Pursuant to the contract, Pan Pacific commenced the mechanical works in the project
site, the PCIB Tower II extension building in Makati City. The project was completed in
June 1992. Respondent accepted the project on 9 July 1992. 

In 1990, labor costs and prices of materials escalated. On 5 April 1991, in accordance
with the escalation clause, Pan Pacific claimed a price adjustment of P5,165,945.52.
Respondent’s appointed project engineer, TCGI Engineers, asked for a reduction in the
price adjustment. To show goodwill, Pan Pacific reduced the price adjustment to
P4,858,548.67. 

On 28 April 1992, TCGI Engineers recommended to respondent that the price


adjustment should be pegged at P3,730,957.07.

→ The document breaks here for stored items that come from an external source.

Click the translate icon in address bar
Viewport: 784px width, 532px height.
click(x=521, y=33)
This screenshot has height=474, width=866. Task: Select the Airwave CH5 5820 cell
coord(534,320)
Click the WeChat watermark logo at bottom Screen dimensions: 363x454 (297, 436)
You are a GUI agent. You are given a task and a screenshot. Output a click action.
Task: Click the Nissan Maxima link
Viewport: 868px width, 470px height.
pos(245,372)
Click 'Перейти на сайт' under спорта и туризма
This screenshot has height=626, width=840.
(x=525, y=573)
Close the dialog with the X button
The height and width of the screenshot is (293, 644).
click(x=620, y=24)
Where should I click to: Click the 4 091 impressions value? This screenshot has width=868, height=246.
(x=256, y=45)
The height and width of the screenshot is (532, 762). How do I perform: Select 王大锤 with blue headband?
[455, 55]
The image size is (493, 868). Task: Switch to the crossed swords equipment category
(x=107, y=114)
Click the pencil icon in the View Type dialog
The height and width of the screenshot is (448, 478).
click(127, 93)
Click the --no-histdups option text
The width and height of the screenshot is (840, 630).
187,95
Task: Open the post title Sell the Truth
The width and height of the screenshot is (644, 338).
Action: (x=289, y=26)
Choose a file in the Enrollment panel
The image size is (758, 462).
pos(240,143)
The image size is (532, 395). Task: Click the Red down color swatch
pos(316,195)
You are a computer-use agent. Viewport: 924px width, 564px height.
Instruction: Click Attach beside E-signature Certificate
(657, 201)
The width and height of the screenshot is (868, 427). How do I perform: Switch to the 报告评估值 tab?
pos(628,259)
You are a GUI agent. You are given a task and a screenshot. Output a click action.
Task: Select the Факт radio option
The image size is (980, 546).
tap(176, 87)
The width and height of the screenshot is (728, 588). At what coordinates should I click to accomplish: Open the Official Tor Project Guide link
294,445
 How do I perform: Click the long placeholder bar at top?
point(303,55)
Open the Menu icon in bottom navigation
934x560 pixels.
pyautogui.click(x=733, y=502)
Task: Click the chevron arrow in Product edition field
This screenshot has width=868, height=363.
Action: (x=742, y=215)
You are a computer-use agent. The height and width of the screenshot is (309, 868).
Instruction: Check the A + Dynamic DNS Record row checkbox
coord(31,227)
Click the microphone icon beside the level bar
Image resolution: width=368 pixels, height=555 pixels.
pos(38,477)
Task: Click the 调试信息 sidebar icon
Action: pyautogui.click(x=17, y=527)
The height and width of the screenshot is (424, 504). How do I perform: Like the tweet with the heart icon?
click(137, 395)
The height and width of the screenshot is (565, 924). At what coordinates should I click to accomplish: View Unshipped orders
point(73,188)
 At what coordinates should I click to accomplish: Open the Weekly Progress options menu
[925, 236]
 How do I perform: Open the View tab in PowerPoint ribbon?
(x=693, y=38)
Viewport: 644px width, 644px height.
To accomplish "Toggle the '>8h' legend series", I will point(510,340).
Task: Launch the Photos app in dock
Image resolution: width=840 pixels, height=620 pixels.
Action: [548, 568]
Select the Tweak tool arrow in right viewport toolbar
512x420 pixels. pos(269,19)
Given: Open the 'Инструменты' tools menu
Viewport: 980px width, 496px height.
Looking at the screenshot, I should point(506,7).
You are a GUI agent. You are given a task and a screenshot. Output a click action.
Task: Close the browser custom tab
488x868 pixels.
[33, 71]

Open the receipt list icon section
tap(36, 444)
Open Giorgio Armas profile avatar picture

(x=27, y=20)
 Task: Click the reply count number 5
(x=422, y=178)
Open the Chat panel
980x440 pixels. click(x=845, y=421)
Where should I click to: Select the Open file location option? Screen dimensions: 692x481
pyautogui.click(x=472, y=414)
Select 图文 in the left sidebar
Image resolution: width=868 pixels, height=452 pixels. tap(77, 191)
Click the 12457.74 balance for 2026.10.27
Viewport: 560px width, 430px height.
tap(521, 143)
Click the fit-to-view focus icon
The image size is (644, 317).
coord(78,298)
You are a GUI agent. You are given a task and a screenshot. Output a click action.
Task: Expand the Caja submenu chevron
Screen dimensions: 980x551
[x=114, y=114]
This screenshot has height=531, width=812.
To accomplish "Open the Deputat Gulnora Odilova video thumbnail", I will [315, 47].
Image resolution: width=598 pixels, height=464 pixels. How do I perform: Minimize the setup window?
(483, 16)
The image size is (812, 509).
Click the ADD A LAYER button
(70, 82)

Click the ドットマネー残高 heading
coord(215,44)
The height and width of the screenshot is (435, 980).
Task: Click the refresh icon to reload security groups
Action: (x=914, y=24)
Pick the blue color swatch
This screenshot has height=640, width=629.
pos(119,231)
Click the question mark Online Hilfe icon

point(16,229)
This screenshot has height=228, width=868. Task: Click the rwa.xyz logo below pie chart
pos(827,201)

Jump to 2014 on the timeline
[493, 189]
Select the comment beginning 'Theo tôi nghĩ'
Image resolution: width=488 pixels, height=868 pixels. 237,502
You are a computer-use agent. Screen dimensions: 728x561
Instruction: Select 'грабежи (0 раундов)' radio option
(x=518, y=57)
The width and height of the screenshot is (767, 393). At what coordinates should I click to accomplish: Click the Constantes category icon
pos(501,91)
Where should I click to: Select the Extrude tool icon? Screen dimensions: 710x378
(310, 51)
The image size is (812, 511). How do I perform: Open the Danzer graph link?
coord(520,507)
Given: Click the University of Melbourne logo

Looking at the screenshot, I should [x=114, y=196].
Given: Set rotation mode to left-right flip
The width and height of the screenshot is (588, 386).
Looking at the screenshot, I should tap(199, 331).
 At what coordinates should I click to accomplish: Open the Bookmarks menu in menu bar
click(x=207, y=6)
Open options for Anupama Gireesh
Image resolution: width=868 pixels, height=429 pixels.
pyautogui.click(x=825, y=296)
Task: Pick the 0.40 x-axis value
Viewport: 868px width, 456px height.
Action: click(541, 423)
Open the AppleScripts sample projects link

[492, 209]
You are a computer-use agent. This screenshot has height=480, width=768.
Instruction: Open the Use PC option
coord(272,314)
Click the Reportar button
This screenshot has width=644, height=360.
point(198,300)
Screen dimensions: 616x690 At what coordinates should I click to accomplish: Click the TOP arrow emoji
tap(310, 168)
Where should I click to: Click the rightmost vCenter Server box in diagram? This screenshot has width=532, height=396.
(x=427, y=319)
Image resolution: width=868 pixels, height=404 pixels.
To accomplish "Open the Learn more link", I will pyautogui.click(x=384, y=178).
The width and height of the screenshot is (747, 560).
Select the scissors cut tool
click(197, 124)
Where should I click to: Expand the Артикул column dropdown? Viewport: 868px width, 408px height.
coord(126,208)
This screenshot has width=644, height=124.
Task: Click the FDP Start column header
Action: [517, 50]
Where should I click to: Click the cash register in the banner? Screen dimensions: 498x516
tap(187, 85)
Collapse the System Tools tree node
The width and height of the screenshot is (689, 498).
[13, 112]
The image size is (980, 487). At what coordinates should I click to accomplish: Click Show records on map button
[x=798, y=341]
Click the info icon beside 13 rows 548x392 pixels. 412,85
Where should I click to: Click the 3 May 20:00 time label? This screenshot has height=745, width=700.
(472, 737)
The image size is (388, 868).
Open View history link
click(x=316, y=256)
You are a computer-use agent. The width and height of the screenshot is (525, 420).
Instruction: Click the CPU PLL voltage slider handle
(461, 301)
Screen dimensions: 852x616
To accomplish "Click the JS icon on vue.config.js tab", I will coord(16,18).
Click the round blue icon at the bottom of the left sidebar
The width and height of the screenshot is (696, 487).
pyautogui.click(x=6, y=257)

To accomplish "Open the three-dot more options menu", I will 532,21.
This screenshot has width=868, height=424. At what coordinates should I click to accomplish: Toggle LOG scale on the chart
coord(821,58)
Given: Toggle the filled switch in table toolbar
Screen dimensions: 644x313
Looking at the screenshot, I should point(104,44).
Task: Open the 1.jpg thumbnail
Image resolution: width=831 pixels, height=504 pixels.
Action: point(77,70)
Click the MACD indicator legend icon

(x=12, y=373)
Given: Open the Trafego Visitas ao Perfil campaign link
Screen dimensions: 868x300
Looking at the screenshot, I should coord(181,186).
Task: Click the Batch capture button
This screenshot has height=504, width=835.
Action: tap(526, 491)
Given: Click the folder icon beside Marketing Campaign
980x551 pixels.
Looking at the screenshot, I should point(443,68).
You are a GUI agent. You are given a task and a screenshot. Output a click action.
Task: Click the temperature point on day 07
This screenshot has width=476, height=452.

Due to the extraordinary increases in the costs of labor and materials, Pan Pacific’s
operational capital was becoming inadequate for the project. However, respondent
withheld the payment of the price adjustment under the escalation clause despite Pan
Pacific’s repeated demands. Instead, respondent offered Pan Pacific a loan of P1.8
million. Against its will and on the strength of respondent’s promise that the price
adjustment would be released soon, Pan Pacific, through Del Rosario, was constrained
to execute a promissory note in the amount of P1.8 million as a requirement for the
loan. Pan Pacific also posted a surety bond. The P1.8 million was released directly to
laborers and suppliers and not a single centavo was given to Pan Pacific. 

Pan Pacific made several demands for payment on the price adjustment but respondent
merely kept on promising to release the same. Meanwhile, the P1.8 million loan
matured and respondent demanded payment plus interest and penalty. Pan Pacific
refused to pay the loan. Pan Pacific insisted that it would not have incurred the loan if
respondent released the price adjustment on time. Pan Pacific alleged that the
promissory note did not express the true agreement of the parties. Pan Pacific
maintained that the P1.8 million was to be considered as an advance payment on the
price adjustment. Therefore, there was really no consideration for the promissory note;
hence, it is null and void from the beginning. 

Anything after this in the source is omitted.